By Raïssa Robles
Today, Philippine Star columnist Boo Chanco mentioned my exclusive report on how NAIA’s air traffic congestion is worsening.
Boo takes an even more urgent note by entitling his column – Air tragedies waiting to happen
Here’s that portion of Boo’s article:
Air tragedies waiting to happen
DEMAND AND SUPPLY By Boo Chanco (The Philippine Star) Updated May 04, 2011
The DOTC is playing Russian roulette with our lives… at least those of us who travel by air quite often. Over the past few days, we have been told that facilities and operating conditions at NAIA are putting the lives of air travelers at serious risk.
First is the blog of fellow journalist Raissa Robles. Last Sunday, she posted an exclusive report in her blog about how NAIA’s air traffic congestion is worsening. I thought that was nothing new or serious… same old story of incompetence and corruption. But I was mistaken. It was worse than I thought.
The takeoff and landing of planes at the runways of the NAIA complex, Raissa reports, is now “going beyond safe limits”. Raissa said she was shocked when an official told her that.
Apparently, congestion on NAIA’s runways has led to constant flight delays of as long as 80 minutes, usually with plane loads of passengers sitting idle on the tarmac at the country’s premier international airport. Or worse, as my associate, Carla Paras Sison commented on Raissa’s posting.
Carla and her family were on a plane last weekend that hovered over NAIA for 30 minutes before being allowed to land. Imagine the additional fuel uselessly burned and carbon emitted as well as potential dangers of more planes also circling.

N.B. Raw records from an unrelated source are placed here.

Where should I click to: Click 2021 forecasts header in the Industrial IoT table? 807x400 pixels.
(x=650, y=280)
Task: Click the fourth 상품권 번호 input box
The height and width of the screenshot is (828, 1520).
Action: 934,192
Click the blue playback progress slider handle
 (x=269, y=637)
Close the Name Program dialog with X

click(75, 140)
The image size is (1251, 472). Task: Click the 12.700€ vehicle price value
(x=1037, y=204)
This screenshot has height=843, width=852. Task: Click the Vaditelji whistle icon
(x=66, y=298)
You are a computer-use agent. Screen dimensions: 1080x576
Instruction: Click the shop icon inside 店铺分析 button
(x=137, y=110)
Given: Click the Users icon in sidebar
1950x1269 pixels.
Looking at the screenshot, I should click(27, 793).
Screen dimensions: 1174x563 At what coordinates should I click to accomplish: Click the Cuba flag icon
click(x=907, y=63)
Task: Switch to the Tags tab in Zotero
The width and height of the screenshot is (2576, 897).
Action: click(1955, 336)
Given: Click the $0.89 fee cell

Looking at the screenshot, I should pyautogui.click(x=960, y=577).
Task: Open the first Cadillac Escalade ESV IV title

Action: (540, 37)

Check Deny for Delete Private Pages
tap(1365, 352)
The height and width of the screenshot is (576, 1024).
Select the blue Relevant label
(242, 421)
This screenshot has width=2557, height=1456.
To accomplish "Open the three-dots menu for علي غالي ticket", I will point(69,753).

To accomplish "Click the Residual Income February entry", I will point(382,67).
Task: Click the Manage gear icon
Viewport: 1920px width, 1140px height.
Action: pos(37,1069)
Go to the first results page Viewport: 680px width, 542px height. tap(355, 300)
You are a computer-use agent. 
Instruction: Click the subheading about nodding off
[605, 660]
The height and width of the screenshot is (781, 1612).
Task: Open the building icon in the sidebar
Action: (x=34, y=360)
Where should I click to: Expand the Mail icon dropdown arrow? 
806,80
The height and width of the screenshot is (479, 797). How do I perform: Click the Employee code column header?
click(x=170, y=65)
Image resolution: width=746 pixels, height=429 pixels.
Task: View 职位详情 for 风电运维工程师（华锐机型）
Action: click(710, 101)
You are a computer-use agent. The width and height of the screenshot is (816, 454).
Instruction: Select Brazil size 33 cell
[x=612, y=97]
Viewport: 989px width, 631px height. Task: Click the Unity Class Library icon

According to Raissa, her government official source told her that during peak hours: Takeoffs and landings are less than one minute apart; there are even times there are 36 landings per hour – or landings less than two minutes apart; and even as many as 45 landings per hour – or one landing every 80 seconds.
Raissa wonders: “It boggles the mind how our air traffic controllers are able to prevent disasters on a daily basis. I know we have some of the best air traffic controllers in the world. But they are overworked. I hope the government looks into this problem with utmost urgency.”
As if Raissa’s report isn’t scary enough, PhilStar reported last Monday that a DOTC audit has declared NAIA air traffic system to be below international standards. Apparently, an air traffic management system worth P511 million installed at the NAIA by minions of Ate Glue, does not meet international civil aviation standards.
Originally, I had wanted to write about the female restroom at NAIA’s international airport terminal. When I used it two months ago, it looked like this and had no toilet paper. As you can see, the decor is straight out of some horror “B” movie.
No toilet paper, even
The least I expected to get at NAIA, after paying the 750 pesos airport terminal fee, was four squares from a roll of toilet paper.
Where does all that terminal fee go?
Because my flight was in the morning, I ate my lunch at NAIA – if you could call a measly bowl of overpriced noodle soup lunch. I wanted to save money by not buying any lunch on Jetstar. I was mistaken. The lunch at NAIA cost more than the meal on board Jetstar even if the latter was quoted in dollars.
There is no decent meal to be had at NAIA. The terrible hotdog in a bun, over-mayonnaised chicken sandwich, a tube of potato chips and two cans of soft drinks cost 700 pesos.
I would like to know who are the “food” concessionaires at NAIA and why they are being allowed to rake in so much money serving such yucky food.
I’ve heard reports that such concessions are usually given to mistresses of government officials. That can’t possibly happen, no not in the Philippines, the only Catholic country in Asia.
I’ve eaten better meals at food stalls in Quiapo.